Bitch v. Ditz: Great article from New York Magazine

Check out this great article by Amanda Fortini in New York Magazine.

She says: In the grand Passion play that was this election, both Clinton and Palin came to represent—and, at times, reinforce—two of the most pernicious stereotypes that are applied to women: the bitch and the ditz.

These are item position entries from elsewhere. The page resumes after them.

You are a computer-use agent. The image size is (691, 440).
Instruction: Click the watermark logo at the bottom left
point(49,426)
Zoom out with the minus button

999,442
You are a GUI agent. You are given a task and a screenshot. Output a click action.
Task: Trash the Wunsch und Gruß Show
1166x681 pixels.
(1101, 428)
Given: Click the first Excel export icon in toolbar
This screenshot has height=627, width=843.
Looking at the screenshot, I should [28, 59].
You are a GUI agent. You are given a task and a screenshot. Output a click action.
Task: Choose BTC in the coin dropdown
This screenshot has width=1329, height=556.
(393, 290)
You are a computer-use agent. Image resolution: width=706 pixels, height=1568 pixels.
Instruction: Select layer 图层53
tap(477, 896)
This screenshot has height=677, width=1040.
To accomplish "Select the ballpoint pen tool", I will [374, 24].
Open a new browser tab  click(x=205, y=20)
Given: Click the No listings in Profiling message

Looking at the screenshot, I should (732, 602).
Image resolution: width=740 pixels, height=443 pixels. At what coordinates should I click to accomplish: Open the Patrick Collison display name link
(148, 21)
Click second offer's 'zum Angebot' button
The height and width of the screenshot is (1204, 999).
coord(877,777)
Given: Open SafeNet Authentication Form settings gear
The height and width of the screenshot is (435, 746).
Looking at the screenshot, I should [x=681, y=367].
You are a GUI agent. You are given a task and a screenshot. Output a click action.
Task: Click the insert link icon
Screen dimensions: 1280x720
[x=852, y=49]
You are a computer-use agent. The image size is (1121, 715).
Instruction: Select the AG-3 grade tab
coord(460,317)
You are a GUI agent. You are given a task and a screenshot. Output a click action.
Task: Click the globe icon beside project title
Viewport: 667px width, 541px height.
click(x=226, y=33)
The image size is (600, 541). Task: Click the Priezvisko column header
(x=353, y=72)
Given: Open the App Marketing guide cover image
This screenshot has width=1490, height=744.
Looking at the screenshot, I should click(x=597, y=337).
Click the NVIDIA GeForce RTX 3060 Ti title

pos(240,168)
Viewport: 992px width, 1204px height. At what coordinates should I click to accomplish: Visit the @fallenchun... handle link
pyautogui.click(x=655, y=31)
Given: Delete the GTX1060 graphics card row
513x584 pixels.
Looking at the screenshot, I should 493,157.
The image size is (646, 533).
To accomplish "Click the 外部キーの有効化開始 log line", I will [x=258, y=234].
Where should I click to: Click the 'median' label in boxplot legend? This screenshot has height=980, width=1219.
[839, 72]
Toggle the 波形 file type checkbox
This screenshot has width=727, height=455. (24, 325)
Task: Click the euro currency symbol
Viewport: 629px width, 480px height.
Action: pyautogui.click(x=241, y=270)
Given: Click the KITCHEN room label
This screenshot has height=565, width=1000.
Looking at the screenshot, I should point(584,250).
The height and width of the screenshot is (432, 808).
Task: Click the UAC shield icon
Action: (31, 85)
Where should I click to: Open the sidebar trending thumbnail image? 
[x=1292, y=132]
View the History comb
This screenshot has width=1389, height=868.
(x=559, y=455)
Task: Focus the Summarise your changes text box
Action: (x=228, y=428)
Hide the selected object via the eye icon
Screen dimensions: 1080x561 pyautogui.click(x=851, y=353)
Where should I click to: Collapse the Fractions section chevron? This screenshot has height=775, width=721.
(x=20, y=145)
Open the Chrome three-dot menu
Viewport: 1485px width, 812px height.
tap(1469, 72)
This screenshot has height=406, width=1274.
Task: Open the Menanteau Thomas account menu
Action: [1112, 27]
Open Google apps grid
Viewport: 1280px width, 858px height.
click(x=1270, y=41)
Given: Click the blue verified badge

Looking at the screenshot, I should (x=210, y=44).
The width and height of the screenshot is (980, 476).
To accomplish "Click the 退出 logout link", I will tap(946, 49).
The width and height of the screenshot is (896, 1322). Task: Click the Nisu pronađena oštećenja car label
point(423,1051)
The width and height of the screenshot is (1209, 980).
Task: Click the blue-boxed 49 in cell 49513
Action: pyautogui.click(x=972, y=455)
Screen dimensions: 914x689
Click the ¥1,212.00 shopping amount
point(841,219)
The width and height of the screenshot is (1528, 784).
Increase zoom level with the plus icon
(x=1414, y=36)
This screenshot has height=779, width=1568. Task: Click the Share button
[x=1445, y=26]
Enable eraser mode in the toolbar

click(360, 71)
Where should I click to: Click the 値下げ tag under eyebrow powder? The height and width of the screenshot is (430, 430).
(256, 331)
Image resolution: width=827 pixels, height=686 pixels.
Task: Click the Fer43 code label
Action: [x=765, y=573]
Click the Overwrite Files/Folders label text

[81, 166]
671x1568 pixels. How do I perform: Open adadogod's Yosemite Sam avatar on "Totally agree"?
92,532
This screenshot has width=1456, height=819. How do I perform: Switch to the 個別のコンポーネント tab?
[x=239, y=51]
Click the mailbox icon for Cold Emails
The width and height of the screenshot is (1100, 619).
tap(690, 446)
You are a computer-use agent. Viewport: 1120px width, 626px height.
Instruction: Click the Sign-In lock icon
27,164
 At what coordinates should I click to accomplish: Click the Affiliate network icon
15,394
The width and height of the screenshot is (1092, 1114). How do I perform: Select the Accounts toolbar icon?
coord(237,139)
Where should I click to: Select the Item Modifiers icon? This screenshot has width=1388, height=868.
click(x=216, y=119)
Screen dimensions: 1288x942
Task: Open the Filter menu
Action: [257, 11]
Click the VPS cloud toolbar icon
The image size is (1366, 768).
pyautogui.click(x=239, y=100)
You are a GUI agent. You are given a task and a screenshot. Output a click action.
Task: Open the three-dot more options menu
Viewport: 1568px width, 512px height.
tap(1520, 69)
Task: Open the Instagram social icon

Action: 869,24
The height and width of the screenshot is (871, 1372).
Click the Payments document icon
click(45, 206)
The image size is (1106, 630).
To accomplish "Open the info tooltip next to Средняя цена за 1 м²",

And goes on to make this point:

"What's infuriating, and perhaps rage-inducing, about Palin, is that she has always embodied that perfectly pleasing female archetype," Jessica Grose wrote on, in a post titled "Why Sarah Palin Incites Near-Violent Rage in Normally Reasonable Women." Palin had taken a match and set fire to our meritocratic notions that hard work and accumulated experience would be rewarded. "As has been known to happen in less exalted workplaces," Katha Pollitt wrote, "Palin got the promotion because the boss just liked her." Her blithe ignorance extended from foreign policy to the symbolic value of her candidacy. By stepping into the spotlight unprepared, Palin reinforced some of the most damaging and sexist ideas of all: that women are undisciplined in their thinking; that we are distracted by domestic concerns or frivolous pursuits like shopping; that we are not smart enough, or not serious enough, for the important jobs.

And concludes:

But among the darker revelations of this election is the fact that the vice-grip of female stereotypes remains suffocatingly tight. On the national political stage and in office buildings across the country, women regularly find themselves divided into dualities that are the modern equivalent of the Madonna-whore complex: the hard-ass or the lightweight, the battle-ax or the bubblehead, the serious, pursed-lipped shrew or the silly, ineffectual girl. It is exceedingly difficult to sidestep this trap. Michelle Obama began the campaign as a bold, outspoken woman with a career of her own, and she was called a hard-ass. Now, as she prepares to move into the White House, she appears poised to recede into a fifties-era role of "mom-in-chief." It will be heartbreaking if, in an effort to avoid the kind of criticism that followed Hillary Clinton, the First Lady is reduced to a lightweight.